王倩冷冷的看了她一眼,拉住丫頭的手,柔聲道:“你不用怕,如今皇上、淑妃娘娘和太子殿下都在這裏,你知道什麼就隻管說來。”
丫頭跪在地上,磕了頭,才道:“奴婢名作小陶,是王美人的婢女。此前,王美人交代奴婢將太子妃給她的細珍珠,放在王良弟經常走動的地方。細珍珠細小不易察覺,王良弟果真是著了道。奴婢因為替王美人做了不該做的事,也知道她與王妃的合謀,於是,王美人便是對奴婢痛下殺手,敲暈了奴婢,扔下荷花池。幸好,奴婢得別人所救,好歹保住了這條性命。這幾天來,奴婢心頭都極是不安。所以,等王良弟找到奴婢之時,奴婢便決定站出來,揭發王美人和太子妃的惡行。”
“胡說八道!”
崔秀大怒。
“是不是胡說八道,太子妃心裏頭定然明白。

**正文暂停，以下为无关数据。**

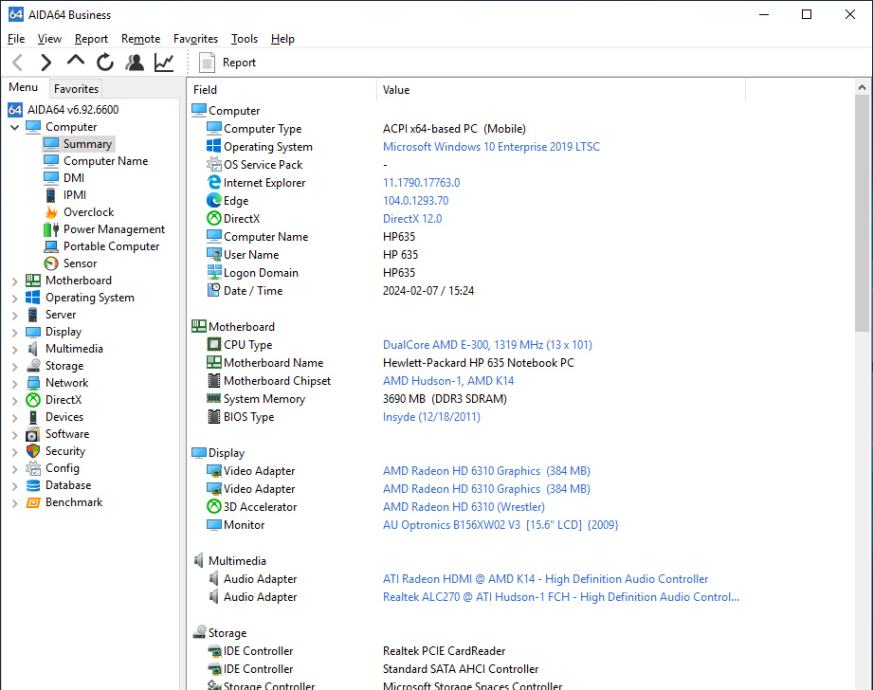Expand the Storage tree node
The image size is (873, 690).
14,366
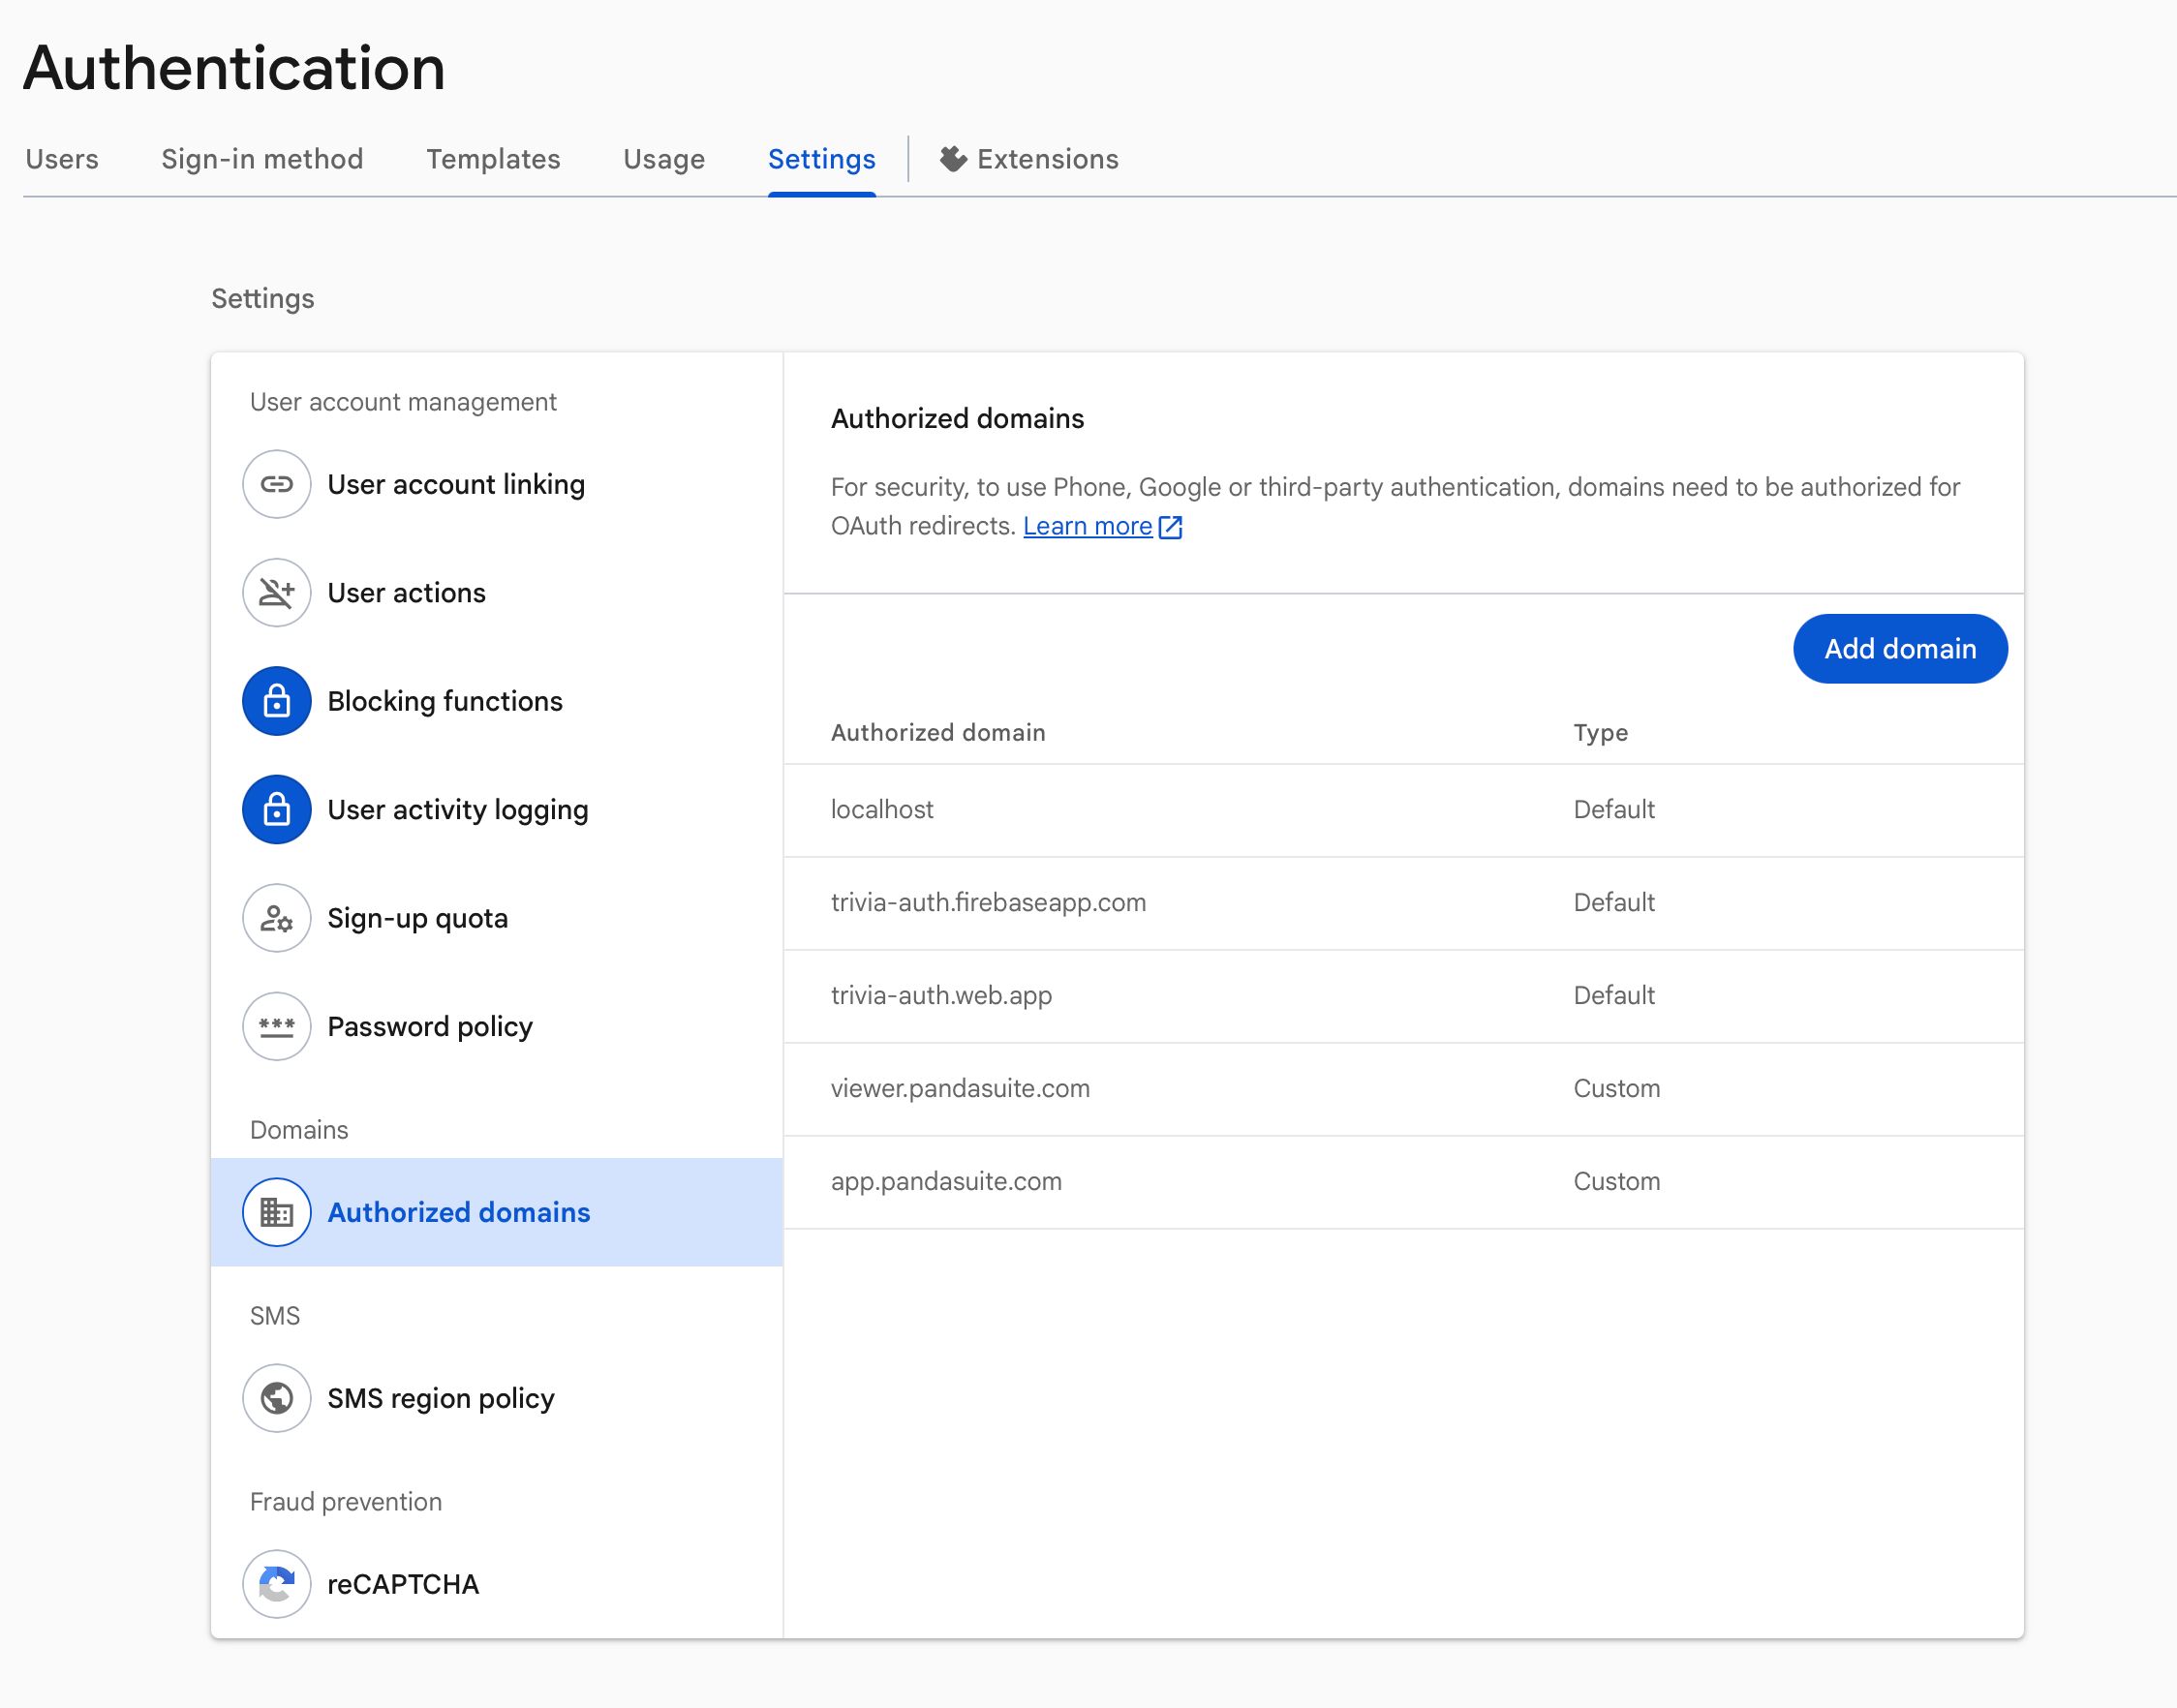Screen dimensions: 2177x1708
Task: Click the viewer.pandasuite.com table entry
Action: [961, 1088]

”
小陶低下頭,再不說一句話。
“太子,你也聽到了,現在你打算怎麼辦?”
溫淑妃瞧著西門斐,開口道。
崔秀也抬頭看向西門斐,咬牙道:“太子殿下,妾身沒有。”
“你沒有?我一直以為太子妃你心地善良,誰想到,你卻是如此的蛇蠍心腸?王美人是什麼樣的人物,我心裏頭早就清楚的人。你與她混在一處,還敢說自己是幹淨的!”
“太子殿下這是已經認準了我的罪是嗎?那麼,不管我在說什麼,太子殿下也是不會相信了。”
崔秀委委屈屈的道。
王倩心頭怒極,“所有的事情本來就是你做的,你還在這裏惺惺作態!”
“王良弟,惺惺作態的該是你才對!”
“什麼?”
崔秀冷笑,“王良弟真是好算計。以自己的孩子作誘餌,鏟除了我、王美人,也給東宮之中的其他人一個警告,往後這東宮,便完完全全是屬於你的天下。然,你這般的狠得下心,當真是一點愧疚都沒有嗎?”
“……”王倩一臉冷意,“太子妃,你的腦子是壞了嗎?如此天方夜譚的事情也能編的出。孩子是我的心頭肉,會對它如此的人,簡直就是豬狗不如。”
“哦?”崔秀勾唇一笑,“這倒是奇了?王良弟你若是沒有這樣的打算,如何在懷了八個月的身子,還甜甜的往外麵跑?這就是你說的重視這個孩子?倘使你真的重視?又如何會如此莽撞?我看,你是巴不得給掉了肚子裏的孩子,好讓大家都同情你,然後指責我們。說我們是殺了你孩子的自愧禍首,可歸根到底,殺了他的人,是你!”
崔秀說的頭頭是道,當即,殿內懷疑的目光便是集中在王倩的身上。
王倩隻看著一個人,“太子殿下,您相信我嗎?”
西門斐沒有回答。
他的遲疑,已經告訴了王倩答案。
王倩淒然一笑,“太子殿下,妾身也有一年之久,不說與你是朝夕相對,可比起其他人,待在一起的時間卻是不少的。妾身是什麼樣的人,難道太子殿下還不清楚?”
“妾身是在大著肚子的時候還在外麵走,可妾身之所以這麼做,並不是不愛惜肚子裏的孩子。恰恰相反,妾身便是為了肚子裏的孩子,才在外麵走。太子殿下可能不知道,生產對於女子來說,無異於一腳踩進了鬼門關。妾身自幼便愛看書,因為女子生產而導致難產的不在少數。這是因為,她們在肚子七八個月大的時候,並不經常走動。缺乏必要的走動和鍛煉,生產的時候,便會艱難一些。”